I’m depressed. I’m dragging myself out of bed in the mornings and sitting slumped over a half-eaten dish of overnight oats in my tear-stained dressing gown while I stare wistfully through the grubby windows, each grimy smear illuminated by a low November sun. My life feels empty somehow, the days unravelling into a half-baked eternity like an ever-so-slightly-runny batter.
Yep, The Great British Bake Off 2018 has drawn to a close. The sun has set on all those pistachio-flavoured Genoese sponges as surely as night follows day.
I’ve become addicted to the show over the past few months, finding myself slack-jawed in front of the box every Tuesday evening, entranced by Rahul’s ghugni chaat tartlets or Briony’s apple-cider empire biscuits. Nothing was allowed to interrupt my viewing pleasure; a really excellent plot line for my as-yet-unfinished novel could have been limping around the kitchen with a sign on its back saying “write me”, and I still wouldn’t have budged.
I was especially fond of the Bake Off "signature challenge", a segment of the show where contestants were asked to create a cake that resonated personally. You know the kind of thing I mean: a squashed chocolate hedgehog for the taxidermy enthusiast in your life, or a birthday cake for raging old Auntie Doris made out of empty gin bottles and lipstick-stained fag ends, finished with a bitter-word ganache.

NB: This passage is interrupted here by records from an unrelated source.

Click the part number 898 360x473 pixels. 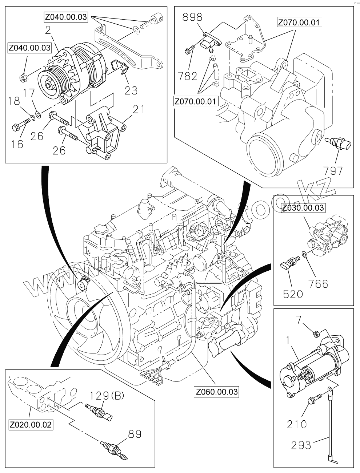click(x=192, y=17)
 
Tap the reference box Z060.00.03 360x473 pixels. click(x=217, y=392)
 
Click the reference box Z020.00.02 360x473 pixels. click(x=31, y=424)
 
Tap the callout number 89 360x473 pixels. click(x=135, y=434)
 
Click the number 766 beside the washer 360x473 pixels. click(x=319, y=284)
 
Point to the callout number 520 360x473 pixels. click(x=293, y=294)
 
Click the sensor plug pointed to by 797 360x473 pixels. click(x=339, y=144)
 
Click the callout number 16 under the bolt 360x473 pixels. click(x=17, y=144)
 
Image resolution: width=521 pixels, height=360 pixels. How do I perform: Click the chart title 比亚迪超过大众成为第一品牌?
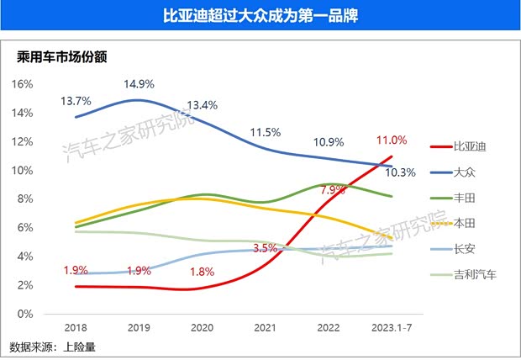(x=260, y=17)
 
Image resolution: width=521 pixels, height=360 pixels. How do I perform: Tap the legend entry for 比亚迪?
(x=470, y=146)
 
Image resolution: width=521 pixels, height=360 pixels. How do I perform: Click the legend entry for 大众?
(x=464, y=172)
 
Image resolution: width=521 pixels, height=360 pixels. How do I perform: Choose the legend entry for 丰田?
(x=464, y=198)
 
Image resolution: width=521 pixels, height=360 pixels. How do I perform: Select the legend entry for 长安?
(x=464, y=249)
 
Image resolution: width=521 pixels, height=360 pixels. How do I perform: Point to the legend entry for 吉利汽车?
(x=475, y=275)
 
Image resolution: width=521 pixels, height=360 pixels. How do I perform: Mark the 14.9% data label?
(x=139, y=84)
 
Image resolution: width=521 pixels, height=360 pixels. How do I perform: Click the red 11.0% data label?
(x=392, y=140)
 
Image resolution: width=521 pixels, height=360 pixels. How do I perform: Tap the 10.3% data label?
(x=400, y=172)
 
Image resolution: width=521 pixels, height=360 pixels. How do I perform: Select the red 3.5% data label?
(x=266, y=248)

Oh, but I shouldn’t look back. It’s time to wake up and smell the coffee cake, and accept it’s going to be a whole year without the thrill of watching someone achieve perfect penetration with their drizzle.

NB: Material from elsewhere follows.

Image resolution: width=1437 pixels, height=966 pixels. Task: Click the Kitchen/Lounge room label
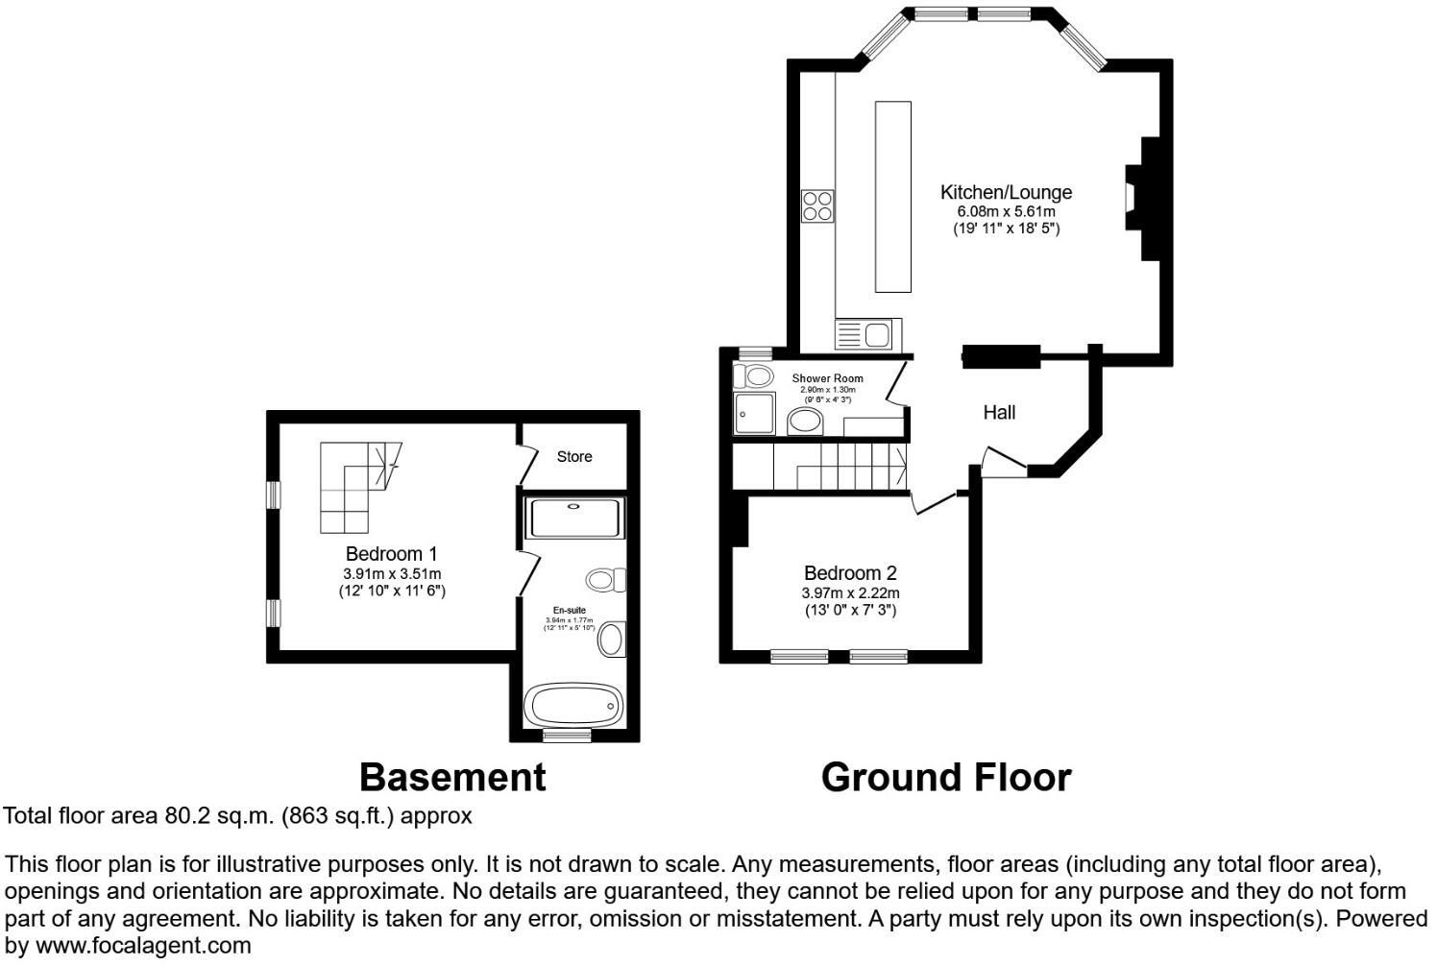pyautogui.click(x=1005, y=192)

All good things come to an end, eh? The show is crusted and dusted for another season, the tent poles have been taken out of the baking-hot marquee. Prue Leith has put her chunky necklaces back in the toy box, Paul Hollywood has taken out his coloured contact lenses and fired them into the back of the bread bin, and the sad truth is that Tuesdays have just got a little colder. What are we to do without Bake Off's good clean fun? What viewing pleasure can possibly compete with all that moistness and stiffness and finger-licking buttery creaminess, whipped up over a soggy bottom?
Maybe our national broadcaster could produce a series of its own, something quintessentially Irish to stir our damp souls and make our imaginations stand up in stiffened peaks. (Though overheads would have to be low, obviously, given the smaller size of our bedraggled population.) A home-grown contest would need to be something that engages the Irish psyche without requiring quite so many eggs and refrigerators, so maybe RTÉ could buy a second-hand yurt, fill it with empty coffee cups, balled-up paper and blunted pencils, throw in a blast of dry ice (to represent a smattering of existential anxiety) and bring us ‘The Great Irish Write Off’.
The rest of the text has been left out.